* ATTIVITÀ DA SVOLGERE *
**1)** Nell'estratto sull'economia verde, di quanto sono cresciuti gli investimenti tra il 2004 e il 2011?
**2)** Prosegui il testo sul finanziamento dell'economia verde subito dopo la sua ultima frase.

* ESTRATTO DELLA PAGINA *
◇ ◇ ◇ ◇
In tempi di vacche magre, i numeri che provengono dall’economia verde sono più che consolanti. Dal 2004 al 2011 gli investimenti sono cresciuti del 300%, raggiungendo i 260 miliardi di dollari. Secondo una stima di General Electric, i mercati ecoefficienti valgono oggi 1,5 trilioni di dollari. Nel settore dei venture capitalist Usa, colpito più di altri dalla crisi finanziaria, quasi il 25% degli investimenti è ormai per imprese e progetti ecologici. Sono alcuni dei dati emersi oggi dalla giornata di studio sul finanziamento dell’economia verde tenuta all’Ambasciata britannica a Roma.
 
L’idea ormai, secondo Anna Lambiase di Vedogreen (portale di settore), è che la sostenibilità sia una modalità trasversale, non un modello di business legato ad alcuni settori. Per Stefano Pogutz dell’Università Bocconi, si tratta di una vera e propria “transizione di mercato” tanto dal lato offerta quanto dal lato domanda. È una di quelle fasi in cui chi saprà cogliere questa sfida potrà modificare con profitto il proprio business model.
◇ ◇ ◇ ◇
* VOCI ARCHIVIATE *
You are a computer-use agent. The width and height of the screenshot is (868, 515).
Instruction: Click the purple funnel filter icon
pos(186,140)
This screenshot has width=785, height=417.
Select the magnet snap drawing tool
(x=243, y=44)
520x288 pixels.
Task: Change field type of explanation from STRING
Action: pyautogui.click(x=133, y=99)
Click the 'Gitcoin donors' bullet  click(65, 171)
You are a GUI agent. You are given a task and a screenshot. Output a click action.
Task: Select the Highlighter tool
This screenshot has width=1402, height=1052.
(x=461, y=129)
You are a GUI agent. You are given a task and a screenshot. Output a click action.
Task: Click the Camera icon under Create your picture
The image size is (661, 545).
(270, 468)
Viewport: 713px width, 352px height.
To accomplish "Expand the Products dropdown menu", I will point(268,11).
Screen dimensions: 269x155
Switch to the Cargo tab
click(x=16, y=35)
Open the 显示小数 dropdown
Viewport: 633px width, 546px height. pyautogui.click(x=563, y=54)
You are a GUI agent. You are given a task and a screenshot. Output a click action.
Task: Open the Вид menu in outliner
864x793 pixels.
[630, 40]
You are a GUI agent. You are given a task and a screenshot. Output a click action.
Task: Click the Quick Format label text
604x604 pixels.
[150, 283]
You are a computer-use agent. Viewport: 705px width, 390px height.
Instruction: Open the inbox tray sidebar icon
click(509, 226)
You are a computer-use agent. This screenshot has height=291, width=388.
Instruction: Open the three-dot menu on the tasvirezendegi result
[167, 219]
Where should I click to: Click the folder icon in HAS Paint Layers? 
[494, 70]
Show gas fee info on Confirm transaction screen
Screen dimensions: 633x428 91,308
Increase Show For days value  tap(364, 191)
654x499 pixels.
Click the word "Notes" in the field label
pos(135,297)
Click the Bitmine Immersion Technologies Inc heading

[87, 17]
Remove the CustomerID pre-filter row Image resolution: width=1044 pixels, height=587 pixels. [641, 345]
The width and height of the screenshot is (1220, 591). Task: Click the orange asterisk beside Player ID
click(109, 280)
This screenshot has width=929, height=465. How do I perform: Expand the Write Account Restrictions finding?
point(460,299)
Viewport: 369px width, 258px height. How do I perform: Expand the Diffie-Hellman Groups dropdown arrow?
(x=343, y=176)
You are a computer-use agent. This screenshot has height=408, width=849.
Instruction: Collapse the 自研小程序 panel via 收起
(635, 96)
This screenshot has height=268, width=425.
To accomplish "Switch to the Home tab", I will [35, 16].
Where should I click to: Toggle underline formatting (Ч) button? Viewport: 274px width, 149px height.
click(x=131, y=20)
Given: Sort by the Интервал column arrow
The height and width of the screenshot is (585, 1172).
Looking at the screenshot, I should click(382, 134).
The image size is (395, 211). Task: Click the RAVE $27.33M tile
◇ ◇ ◇ ◇
* RISPOSTE ALLE ATTIVITÀ *
**1)** Del 300%, fino a raggiungere i 260 miliardi di dollari.

**2)**
Per Claire McNeil dell’Institute for public policy research britannico, il grande tema di fronte all’avanzata degli emergenti nei segmenti di alta fascia (tecnologie) sarà un maggiore coordinamento tra politiche finanziarie e politiche industriali da parte europea. La parola d’ordine, dice la McNeil, dovrà essere “pooling investments, sharing risks”: mettere in comune le grandi risorse politiche, al servizio di un quadro regolamentare efficiente e certo per stimolare l’evoluzione low-carbon. In questo campo è stata sottolineata la leadership britannica.
 
Gli esperti italiani hanno rimarcato l’imprescindibilità di un quadro politico chiaro sul medio-lungo periodo. Paolo Rocco Viscontini di Enerpoint (fotovoltaico) ha in particolare invocato un “sesto Conto energia” per dare maggiore certezza alle imprese. Di piano energetico ha anche parlato Stefano Pogutz, sottolineando, per l’Italia, le potenzialità di un ministro che si muove con indipendenza rispetto alle lobbies, e a livello europeo, la necessità di una maggiore infrastrutturazione che renda complementari ed integrati i mercati continentali dell’energia rinnovabile.